**Task instructions**
Lines that contain "item" are to be copied from the material, every one of them.
======== Records for this exercise
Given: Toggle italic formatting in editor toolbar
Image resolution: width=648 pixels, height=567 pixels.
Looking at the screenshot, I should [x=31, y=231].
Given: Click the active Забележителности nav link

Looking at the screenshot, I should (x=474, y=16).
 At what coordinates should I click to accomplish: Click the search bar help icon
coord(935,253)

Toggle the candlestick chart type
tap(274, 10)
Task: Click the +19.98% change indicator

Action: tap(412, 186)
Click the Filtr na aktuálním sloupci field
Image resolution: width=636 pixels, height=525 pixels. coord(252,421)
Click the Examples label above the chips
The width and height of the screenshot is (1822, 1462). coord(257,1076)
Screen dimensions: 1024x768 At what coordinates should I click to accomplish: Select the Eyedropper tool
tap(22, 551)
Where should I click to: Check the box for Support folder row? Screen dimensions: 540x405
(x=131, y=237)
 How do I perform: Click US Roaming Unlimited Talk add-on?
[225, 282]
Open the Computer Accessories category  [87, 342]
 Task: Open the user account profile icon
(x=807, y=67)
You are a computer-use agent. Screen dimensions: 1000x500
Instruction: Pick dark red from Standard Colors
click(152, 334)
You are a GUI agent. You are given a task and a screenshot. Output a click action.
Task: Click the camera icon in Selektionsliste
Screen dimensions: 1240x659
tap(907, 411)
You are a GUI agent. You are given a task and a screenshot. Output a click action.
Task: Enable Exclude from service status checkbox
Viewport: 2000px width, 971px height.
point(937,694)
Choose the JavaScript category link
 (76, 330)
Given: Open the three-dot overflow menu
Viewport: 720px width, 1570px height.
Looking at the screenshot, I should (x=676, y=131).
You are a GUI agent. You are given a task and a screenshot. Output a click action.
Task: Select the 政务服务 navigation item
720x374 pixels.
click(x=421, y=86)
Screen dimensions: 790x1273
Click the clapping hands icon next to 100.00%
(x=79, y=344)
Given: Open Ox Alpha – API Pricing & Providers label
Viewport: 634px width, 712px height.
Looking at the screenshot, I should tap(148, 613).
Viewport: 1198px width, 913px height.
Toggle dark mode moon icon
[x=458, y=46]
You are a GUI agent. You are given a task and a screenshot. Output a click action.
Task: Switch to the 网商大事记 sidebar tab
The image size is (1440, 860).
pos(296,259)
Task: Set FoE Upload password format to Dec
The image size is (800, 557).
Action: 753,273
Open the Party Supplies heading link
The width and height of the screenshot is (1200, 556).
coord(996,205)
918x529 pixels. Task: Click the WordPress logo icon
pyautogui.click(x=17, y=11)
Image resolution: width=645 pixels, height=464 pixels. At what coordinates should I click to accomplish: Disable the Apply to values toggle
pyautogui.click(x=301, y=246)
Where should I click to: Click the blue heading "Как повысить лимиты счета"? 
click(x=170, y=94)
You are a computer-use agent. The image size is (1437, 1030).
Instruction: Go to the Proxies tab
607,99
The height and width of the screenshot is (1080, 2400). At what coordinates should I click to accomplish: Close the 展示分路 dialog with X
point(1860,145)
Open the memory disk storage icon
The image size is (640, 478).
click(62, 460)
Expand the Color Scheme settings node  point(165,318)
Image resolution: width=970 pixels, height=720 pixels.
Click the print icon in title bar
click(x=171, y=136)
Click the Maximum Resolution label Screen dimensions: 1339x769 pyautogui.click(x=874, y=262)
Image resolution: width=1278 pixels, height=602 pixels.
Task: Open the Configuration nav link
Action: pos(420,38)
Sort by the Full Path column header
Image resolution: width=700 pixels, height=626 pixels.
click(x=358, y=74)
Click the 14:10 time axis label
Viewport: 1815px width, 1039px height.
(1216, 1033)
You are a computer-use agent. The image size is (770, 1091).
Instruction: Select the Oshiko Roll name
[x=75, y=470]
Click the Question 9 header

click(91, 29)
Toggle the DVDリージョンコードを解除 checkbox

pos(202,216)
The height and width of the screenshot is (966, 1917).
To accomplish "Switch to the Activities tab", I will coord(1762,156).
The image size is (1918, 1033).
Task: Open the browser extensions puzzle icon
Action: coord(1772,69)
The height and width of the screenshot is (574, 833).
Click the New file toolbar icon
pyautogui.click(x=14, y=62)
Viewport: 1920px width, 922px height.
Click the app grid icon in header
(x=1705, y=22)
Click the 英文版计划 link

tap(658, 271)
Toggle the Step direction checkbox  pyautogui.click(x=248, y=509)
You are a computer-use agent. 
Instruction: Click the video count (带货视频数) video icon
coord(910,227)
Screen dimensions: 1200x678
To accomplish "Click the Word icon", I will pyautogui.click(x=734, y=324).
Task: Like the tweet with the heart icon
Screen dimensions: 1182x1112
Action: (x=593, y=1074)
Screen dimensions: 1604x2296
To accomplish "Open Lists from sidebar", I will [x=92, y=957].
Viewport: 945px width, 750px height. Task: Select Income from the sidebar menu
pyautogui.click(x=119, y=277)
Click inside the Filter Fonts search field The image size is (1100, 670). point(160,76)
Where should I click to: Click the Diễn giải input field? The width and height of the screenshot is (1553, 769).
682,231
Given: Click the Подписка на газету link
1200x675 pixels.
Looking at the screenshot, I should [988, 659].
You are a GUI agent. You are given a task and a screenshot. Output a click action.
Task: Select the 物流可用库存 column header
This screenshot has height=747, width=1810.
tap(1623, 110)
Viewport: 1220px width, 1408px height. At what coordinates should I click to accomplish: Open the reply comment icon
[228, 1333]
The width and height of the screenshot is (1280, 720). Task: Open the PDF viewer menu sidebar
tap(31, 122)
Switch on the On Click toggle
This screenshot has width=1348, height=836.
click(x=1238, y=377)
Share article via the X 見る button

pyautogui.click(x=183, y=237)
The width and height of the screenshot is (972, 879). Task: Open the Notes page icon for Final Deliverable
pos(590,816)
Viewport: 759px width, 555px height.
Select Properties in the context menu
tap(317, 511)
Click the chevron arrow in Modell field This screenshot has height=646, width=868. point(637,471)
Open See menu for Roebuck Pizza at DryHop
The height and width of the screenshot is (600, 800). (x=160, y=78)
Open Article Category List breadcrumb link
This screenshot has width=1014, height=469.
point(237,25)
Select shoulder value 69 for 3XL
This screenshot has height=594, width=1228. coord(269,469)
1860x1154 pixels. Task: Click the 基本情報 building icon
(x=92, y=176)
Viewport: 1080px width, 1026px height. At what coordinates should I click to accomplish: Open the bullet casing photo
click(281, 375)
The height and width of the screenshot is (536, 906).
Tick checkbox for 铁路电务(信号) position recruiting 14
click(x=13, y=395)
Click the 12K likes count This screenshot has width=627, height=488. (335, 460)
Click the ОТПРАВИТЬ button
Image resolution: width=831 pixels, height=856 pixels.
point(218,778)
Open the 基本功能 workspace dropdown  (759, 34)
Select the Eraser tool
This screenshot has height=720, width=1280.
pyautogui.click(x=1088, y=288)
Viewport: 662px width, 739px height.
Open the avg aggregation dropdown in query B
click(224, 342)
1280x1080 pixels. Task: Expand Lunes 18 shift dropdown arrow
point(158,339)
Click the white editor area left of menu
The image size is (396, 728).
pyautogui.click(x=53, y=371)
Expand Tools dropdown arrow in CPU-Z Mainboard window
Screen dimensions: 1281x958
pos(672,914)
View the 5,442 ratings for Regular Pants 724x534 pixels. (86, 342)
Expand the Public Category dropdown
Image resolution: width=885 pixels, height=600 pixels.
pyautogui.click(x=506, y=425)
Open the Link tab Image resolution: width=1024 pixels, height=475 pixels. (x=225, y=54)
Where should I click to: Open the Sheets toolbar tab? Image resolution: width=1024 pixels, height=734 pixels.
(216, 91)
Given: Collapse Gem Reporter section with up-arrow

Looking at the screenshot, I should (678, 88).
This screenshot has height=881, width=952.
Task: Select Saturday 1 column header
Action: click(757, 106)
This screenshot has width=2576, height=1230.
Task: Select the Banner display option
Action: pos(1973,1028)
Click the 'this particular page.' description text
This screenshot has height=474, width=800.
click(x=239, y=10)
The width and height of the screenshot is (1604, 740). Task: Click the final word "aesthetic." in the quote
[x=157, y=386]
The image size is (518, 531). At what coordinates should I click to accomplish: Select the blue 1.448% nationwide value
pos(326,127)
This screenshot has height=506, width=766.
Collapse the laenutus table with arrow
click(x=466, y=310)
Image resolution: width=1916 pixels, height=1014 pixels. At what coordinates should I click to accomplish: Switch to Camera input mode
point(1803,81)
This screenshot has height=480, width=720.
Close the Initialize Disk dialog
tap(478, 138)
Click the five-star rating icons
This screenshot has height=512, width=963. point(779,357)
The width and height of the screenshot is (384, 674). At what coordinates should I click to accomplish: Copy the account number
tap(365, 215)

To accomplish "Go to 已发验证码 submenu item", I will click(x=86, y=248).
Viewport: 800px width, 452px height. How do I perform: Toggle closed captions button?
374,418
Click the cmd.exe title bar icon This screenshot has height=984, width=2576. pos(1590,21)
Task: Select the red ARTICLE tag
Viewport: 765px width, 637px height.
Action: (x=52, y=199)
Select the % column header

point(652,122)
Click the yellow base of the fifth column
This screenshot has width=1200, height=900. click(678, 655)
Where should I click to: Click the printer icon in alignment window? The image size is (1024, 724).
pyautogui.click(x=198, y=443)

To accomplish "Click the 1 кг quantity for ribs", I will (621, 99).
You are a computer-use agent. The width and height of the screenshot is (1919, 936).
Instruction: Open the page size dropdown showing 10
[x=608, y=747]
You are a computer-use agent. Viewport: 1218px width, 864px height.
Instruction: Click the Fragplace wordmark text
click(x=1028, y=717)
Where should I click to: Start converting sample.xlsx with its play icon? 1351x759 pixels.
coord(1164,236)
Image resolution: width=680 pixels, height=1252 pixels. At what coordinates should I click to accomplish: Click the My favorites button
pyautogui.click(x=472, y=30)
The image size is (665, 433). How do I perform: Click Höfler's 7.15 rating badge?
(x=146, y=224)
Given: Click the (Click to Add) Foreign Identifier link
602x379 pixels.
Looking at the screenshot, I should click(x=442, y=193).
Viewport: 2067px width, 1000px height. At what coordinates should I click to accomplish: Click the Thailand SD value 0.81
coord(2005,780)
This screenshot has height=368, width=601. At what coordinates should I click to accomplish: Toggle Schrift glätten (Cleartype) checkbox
================
**Answer below**
Task: Select the 政务服务 navigation item
To accomplish "Go to 已发验证码 submenu item", I will click(x=86, y=248).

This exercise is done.